Question

(a) An EM wave is travelling in a medium with a velocity $v=v\widehat{i}$. Draw a sketch showing the propagation of the EM wave, indicating the direction of the oscillating electric and magnetic fields.
(b) How are the magnitudes of the electric and magnetic fields related to velocity of the EM wave?

Answer 1

Electromagnetic waves are those waves which have changing electric and magnetic fields while transporting energy and momentum through space. They require no medium and can travel through vacuum.

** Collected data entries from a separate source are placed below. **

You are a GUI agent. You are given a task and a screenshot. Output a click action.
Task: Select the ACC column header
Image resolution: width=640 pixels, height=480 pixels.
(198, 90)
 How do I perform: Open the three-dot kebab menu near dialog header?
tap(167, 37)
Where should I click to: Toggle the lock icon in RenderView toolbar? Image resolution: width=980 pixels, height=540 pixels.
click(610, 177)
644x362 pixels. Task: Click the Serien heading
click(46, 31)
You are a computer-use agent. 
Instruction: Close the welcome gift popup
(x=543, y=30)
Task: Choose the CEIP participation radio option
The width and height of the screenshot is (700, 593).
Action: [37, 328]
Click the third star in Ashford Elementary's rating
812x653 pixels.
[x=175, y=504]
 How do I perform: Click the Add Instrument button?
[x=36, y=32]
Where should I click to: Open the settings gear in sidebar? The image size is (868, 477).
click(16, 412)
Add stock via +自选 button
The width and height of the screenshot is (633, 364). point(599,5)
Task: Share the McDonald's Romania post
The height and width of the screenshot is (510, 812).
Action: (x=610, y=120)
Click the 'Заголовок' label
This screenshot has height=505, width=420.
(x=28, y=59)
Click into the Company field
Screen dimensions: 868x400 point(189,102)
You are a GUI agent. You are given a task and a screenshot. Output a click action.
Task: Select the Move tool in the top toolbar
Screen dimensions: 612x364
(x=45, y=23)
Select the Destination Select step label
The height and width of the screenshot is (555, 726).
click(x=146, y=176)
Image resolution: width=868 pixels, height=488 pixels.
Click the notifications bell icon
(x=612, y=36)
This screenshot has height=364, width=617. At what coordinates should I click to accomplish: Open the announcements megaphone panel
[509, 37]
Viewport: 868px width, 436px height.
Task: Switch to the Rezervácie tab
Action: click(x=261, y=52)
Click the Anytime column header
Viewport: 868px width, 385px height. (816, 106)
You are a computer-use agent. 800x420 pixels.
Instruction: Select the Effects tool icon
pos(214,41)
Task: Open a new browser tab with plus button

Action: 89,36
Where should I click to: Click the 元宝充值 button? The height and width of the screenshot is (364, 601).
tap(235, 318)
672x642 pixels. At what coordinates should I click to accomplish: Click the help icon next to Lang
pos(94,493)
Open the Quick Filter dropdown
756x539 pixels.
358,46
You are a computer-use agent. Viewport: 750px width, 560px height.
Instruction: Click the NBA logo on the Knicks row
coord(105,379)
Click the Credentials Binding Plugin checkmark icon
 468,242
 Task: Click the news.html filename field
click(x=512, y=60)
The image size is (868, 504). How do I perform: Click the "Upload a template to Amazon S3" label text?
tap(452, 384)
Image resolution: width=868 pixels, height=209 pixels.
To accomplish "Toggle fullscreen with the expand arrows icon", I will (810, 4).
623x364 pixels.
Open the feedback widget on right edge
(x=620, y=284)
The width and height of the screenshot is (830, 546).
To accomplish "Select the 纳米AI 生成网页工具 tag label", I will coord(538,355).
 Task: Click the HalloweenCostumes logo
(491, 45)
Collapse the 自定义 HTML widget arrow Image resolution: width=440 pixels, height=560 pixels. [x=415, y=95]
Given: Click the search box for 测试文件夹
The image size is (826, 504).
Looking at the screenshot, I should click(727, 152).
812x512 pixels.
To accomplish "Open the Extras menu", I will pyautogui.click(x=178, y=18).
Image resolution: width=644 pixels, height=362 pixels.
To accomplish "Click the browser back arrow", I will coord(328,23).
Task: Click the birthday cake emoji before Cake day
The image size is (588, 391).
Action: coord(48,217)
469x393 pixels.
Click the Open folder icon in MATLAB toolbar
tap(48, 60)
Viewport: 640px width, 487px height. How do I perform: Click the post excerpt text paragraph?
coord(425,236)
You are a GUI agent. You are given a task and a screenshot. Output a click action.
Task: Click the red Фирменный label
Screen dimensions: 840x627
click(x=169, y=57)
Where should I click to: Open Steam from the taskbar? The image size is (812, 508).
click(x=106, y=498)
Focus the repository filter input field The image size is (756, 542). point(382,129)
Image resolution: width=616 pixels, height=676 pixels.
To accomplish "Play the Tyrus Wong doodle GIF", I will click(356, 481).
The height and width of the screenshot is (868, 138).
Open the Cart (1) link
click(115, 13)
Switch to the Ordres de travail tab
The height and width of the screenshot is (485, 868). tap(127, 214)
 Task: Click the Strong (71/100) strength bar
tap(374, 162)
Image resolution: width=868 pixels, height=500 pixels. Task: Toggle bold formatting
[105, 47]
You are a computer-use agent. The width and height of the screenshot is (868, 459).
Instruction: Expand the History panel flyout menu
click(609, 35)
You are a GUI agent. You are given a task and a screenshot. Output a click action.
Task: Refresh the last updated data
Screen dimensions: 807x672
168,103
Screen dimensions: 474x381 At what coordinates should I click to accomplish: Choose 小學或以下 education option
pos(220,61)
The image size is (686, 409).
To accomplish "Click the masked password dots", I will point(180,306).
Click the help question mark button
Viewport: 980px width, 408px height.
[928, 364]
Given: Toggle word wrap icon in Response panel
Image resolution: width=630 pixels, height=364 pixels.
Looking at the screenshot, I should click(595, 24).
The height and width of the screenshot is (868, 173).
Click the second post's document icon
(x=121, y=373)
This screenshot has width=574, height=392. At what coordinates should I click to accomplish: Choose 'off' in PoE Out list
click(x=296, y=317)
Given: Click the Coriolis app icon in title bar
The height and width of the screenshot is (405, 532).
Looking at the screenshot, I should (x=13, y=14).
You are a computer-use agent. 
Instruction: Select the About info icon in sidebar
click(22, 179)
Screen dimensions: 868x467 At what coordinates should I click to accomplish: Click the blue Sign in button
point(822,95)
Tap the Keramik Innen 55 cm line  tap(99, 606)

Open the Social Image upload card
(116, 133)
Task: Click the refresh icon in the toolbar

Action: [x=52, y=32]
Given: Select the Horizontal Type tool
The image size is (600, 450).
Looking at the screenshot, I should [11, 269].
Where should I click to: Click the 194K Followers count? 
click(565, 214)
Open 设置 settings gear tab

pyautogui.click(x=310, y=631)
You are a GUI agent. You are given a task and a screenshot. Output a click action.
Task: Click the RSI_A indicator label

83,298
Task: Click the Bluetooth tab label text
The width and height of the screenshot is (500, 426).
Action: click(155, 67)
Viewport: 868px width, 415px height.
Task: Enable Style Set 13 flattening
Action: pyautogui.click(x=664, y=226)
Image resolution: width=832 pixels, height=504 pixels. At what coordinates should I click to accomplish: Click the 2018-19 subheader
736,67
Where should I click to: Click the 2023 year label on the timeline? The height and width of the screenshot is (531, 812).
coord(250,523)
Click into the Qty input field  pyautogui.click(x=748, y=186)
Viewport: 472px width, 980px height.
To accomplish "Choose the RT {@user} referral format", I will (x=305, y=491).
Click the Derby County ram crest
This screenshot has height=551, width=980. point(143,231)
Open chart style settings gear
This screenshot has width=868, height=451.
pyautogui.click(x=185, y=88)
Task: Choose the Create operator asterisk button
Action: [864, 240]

Complete step-by-step answer:
EM waves are known as the solutions of Maxwell’s equations. Sinusoidal plane waves are one of the types of electromagnetic waves. Not all EM waves are considered to be sinusoidal, but all EM waves can be viewed as linear superposition of sinusoidal plane waves travelling in particular directions.
A plane wave travelling in x-direction will be of the form,
${{E}_{(x,t)}}={{E}_{\max }}\cos (kx-\omega t+\phi )$
${{B}_{(x,t)}}={{B}_{\max }}\cos (kx-\omega t+\phi )$
Where, ‘E’ and ‘B’ are the electric and magnetic fields of the EM waves.
For an EM wave, electric and magnetic fields are always perpendicular to each other and also perpendicular to the direction of propagation. $\overrightarrow{E}\times \overrightarrow{B}$ gives the direction of propagation of the wave.
(a) The given velocity is $v=v\widehat{i}$. With electric field ‘E’ along x-axis and the magnetic field ‘B’ along z-axis, the propagation of EM wave can be illustrated as:

Let $\widehat{i}$ denote the x-direction, $\widehat{j}$ the y-direction $\widehat{k}$ and the z-direction.
The direction of oscillating field can be written as $\widehat{\hat{i}}=\widehat{j}\times \widehat{k}$
(b) As electromagnetic waves are transverse and they propagate at a speed ‘c’. The relation between the electric and magnetic field of an EM wave is given by the ratio of magnitude of electric field to the magnitude of magnetic field.
$c=\dfrac{{{E}_{0}}}{{{B}_{0}}}$

Note: Electromagnetic waves are transverse waves. The speed of any EM wave in free space is equal to the speed of light i.e., $c=3\times {{10}^{8}}m{{s}^{-1}}$. Electromagnetic waves may have any range of wavelength ‘λ’ and frequency ‘f’ as their relation is given as $\lambda f=c$.